J’étais au bord du ring quand Bursak a été battu par Hassan N’Dam. Si près que des gouttes de sueur, projetées par les impacts, ont entâché mon carnet de notes. J’ai vu un boxeur dépassé, sans génie, avançant avec peine sur son adversaire. Porté sur l’offensive, l’ukrainien ne dispose pas d’un répertoire très varié, mais il est extrêmement solide et reste dangereux à tout moment sur ses points forts, notamment sa droite et son crochet gauche.
Avec cette opportunité, Marie-Sainte, professionnel rigoureux passé jusque là relativement inaperçu dans le paysage médiatique français, tient sa chance de sortir de l’ombre.

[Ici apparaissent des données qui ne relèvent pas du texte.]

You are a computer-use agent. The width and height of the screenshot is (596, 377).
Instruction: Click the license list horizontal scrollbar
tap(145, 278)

S’il la saisit, l’élève de Nasser Lalaoui pourrait bien prendre le leadership d’une boxe française aux abois, aux espoirs une nouvelle fois douchés par les défaites d’Hassan N’Dam à Brooklynn et de Cédric Vitu à Manchester.
Un championnat d’Europe est une porte ouverte vers un titre mondial, et si le français est d’ores et déjà classé 3e au sein de la fédération WBA, il préfère rester sobre. « Je n’ai pas trop envie de regarder derrière. Samedi, il y a une grosse marche à gravir pour moi, ce serait manquer de respect à mon adversaire. » Dans une catégorie des poids moyens qui compte en ses rangs des pointures comme Golovkin, Martinez ou Quillin, quelques onces de modestie ne seront pas de trop pour parvenir au sommet.